**TASK INSTRUCTIONS**:
Every word of every entry must be retyped exactly.

**RECORDS**:

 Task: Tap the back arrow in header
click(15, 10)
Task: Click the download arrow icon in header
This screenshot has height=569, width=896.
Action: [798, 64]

**SOLUTION FOR THIS TASK**:
 Task: Tap the back arrow in header
click(15, 10)
Task: Click the download arrow icon in header
This screenshot has height=569, width=896.
Action: [798, 64]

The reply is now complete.